他的阿耶既是前隋开皇朝的济州大都督,也兼领着济州大中正。
他幼时跟在阿耶身边,见惯了各色人等。世人谓:上品无寒门,下品无士族。一个人读书多少,他看一眼就知道了。
但他看不透殷清风。
第一次见到他时,他便能感觉到殷清风身上那种书读万卷气自华的神采。这样的神采,岂会出自一个弱冠少年郎?
程氏是以经书传家的,他也自幼苦读。若不是他天生神力,又恰逢战乱动荡,也不会投身军伍的。他敬佩读书人,自然也震惊殷清风如此年少却有如此神采。
主动与殷清风的义侄结亲、殷清风的嫡母又主动提出与处嗣结亲,这是美事。
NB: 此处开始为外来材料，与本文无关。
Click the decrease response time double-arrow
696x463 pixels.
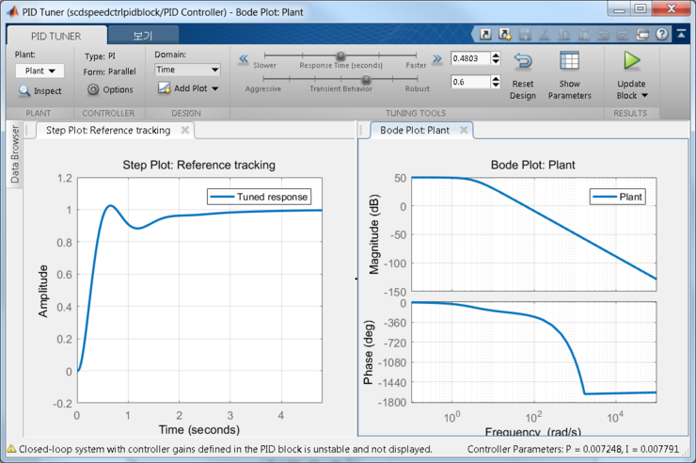(x=244, y=58)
这样的少年如果能以姻娅勾连,程氏将得益良多。
但他却忘记了,以太子的性情,却是未必容得下他的。
当初的秦王,以圣人之前的承诺“立朝后,以之为太子”做借口,蓄意抢夺建成太子的储位。
他不齿,但也无奈。降唐后,他便跟随在秦王身后。秦王若败,他虽未必亡,但秦王胜,他一定荣。所以,他谨小慎微的听命于秦王。
秦王可以抢夺胞兄的储位,自然要防备别人抢夺他的。
虽然他不认为殷清风有野心去抢夺李唐的江山,但他也不知晓秦王是如何看待这样一个才能绝世少年的。
他知道,马蹄掌是殷清风献上的、农耕令是殷清风献上的、军事学院是殷清风献上的...用才能绝世夸耀他并不夸张。
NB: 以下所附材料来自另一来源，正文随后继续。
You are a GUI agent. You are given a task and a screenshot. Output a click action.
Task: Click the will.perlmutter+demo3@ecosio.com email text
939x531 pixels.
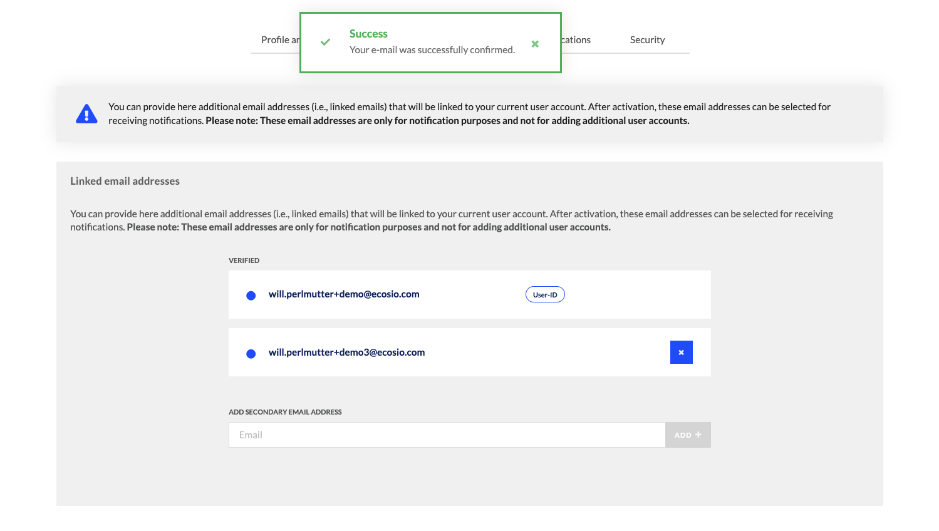coord(346,353)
除了才能外,滋味楼和仙居坊则为他提供了无数的财富,若不是他的家世羸弱了些...他曾揣测过,或许秦王就不会容那小子到现今了。
但殷小子的才能可以弥补这个缺陷,只要给他足够的时间,他可以建起一个令世人瞩目的一个世家的。
或许太子也想到了这一点,所以才容不下他的。
当初的秦王变成了太子,当性情却是没变的。
他在暗中为殷清风捉急的时候,竟然发现殷清风一直以来就在谋取自保。
有才或有功之人不懂得隐忍,最终是命不长久的。勾践若不能忍,何来后来击败夫差一雪前耻?司马懿硬是生生的熬死了三代君主,才让这天下姓了司马氏。
殷清风也懂得隐忍。
获赐皇婚后,他便远离长安远离世人视线。除了那年建成太子要绑缚他之外,就一直躲在城外。
他当初知道也是为殷清风叫好的。如此年纪就懂得隐忍,将来必定是要成大事的。
可细品太子的性情,他又觉得殷清风的做法,完全是要太子猜忌不停啊。太子会不停的猜测着殷清风在城外做了什么,与谁往来,又在策划什么...
等殷清风回到城里住下后,他多少放心了。可后来太子为了看住他,竟然不惜在东宫里专门改建了一处蒙学堂,可见太子对他有多提防。
他相信殷清风会比以往更谨慎的。但他不相信太子。如果太子要杀殷清风,简直是易如反掌。
太子可以在某日传唤殷清风,然后等殷清风去了之后,却是一个衣衫不整的嫔妃...然后太子再以一个yin乱后宫的罪名...
他知道,在座的其他人会如此焦急,除了担心那些付出的土地钱财会付之东流外,多少也会感激殷清风奏请的军事学院能给他们的子嗣一个安身立命的前程。
他除了感激殷小子之外,还担心殷清风被诛杀的时候,会牵连到程氏。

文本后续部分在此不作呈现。